I've been doing upgrades for quite a few years and after running into numerous issues upgrading into the 5.0.X version, I thought I'd reach out to the community and see if anyone else has come across a good upgrade plan to migrate services to new hardware and upgrade the software. 

In the past I would upgrade the Admin Console by running a backup and removing the backup file from the server. I would shut down the Admin Console then fire up a new VM (with newer OS) with the same host name and IP address, install the originating Access Manager version, perform a restore and do any necessary upgrades to get to current or which ever version we needed to get to. 

This had worked great until 5.0.X and RHEL 8 came around. I could not install older version of AM onto RHEL 8 and upgrading on the original Admin Console to 5.0.X would 'forget' to back pieces up and subsequently not restore leaving corrupt CAs, missing App Marks and visual errors when going to the Access Gateways cluster pages.
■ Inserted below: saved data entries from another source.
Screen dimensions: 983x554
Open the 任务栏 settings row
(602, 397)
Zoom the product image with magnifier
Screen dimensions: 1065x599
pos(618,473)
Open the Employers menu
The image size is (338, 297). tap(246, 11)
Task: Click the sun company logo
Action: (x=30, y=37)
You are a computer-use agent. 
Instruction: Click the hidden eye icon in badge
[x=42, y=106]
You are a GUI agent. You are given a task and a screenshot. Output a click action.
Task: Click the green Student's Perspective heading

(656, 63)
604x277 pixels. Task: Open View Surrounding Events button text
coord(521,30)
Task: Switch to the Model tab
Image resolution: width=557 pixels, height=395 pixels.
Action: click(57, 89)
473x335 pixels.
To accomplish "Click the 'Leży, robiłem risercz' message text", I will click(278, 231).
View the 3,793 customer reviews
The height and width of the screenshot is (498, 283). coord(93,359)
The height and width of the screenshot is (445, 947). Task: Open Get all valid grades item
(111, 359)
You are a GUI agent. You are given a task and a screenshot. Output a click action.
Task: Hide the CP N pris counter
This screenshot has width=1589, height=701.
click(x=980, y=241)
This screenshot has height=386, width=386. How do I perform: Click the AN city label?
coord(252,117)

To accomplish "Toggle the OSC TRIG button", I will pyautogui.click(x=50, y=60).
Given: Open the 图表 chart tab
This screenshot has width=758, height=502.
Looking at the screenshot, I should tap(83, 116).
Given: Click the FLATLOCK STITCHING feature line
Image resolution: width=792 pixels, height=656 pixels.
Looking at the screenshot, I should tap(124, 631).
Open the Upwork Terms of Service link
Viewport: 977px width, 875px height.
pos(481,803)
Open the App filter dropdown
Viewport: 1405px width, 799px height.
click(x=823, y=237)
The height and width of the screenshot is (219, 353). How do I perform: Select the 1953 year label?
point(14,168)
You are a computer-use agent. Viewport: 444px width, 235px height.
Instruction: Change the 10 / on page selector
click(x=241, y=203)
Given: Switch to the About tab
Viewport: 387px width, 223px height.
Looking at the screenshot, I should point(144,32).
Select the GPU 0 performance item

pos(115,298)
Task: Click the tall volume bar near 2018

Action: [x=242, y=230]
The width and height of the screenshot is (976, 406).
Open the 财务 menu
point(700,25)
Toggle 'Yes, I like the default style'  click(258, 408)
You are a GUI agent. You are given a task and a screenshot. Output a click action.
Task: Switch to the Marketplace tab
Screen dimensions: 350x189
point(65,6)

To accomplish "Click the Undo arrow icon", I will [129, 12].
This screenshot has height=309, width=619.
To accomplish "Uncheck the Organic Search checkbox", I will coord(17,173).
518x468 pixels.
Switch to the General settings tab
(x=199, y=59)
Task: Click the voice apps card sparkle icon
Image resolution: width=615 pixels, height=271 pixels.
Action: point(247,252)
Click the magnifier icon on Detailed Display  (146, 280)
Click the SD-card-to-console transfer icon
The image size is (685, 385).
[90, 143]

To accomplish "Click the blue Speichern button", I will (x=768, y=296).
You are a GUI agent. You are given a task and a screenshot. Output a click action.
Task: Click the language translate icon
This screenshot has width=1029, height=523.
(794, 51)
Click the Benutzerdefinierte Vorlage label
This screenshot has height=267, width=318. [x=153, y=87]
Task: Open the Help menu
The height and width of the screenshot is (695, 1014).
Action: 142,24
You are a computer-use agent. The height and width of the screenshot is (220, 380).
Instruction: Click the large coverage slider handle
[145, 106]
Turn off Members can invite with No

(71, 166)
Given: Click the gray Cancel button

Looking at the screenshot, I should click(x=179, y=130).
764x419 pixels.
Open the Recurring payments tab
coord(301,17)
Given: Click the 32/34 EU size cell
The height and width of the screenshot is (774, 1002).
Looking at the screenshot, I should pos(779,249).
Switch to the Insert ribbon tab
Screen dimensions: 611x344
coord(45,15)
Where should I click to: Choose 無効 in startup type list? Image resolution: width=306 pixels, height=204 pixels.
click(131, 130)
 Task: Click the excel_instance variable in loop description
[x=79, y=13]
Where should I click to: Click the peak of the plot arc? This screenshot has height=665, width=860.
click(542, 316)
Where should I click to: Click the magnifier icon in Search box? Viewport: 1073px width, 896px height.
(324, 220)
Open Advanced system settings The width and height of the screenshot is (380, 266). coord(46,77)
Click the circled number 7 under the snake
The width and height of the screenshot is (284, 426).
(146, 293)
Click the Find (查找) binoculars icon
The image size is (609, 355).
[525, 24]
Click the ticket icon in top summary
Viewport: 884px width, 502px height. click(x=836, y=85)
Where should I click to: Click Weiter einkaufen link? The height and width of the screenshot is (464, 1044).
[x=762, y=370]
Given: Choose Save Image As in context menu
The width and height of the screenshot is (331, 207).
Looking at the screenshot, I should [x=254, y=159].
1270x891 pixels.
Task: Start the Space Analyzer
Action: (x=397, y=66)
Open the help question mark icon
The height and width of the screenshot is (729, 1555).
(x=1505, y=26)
For testing purposes, I would also add a new server into the IDP and AG cluster and use host file redirects to do the testing before either upgrading the original or deprecating the old one from the cluster all together. This has been a crap shoot now and is explicitly called out in the documentation as something that should never be done, at last without making any changes. With that said, how does one go about testing 150+ federations when 80% do not have a non-production equivalent? I am to believe we are just going to upgrade all the IDPs and 'hope' that everything works on the other side? There needs to be some migration path to take and I'm just not seeing one from the official documentation other than the big bang/pull the band-aid off - that is unless I'm missing something. 

Anyone have any input on a better direction for a hardware migration/version upgrade?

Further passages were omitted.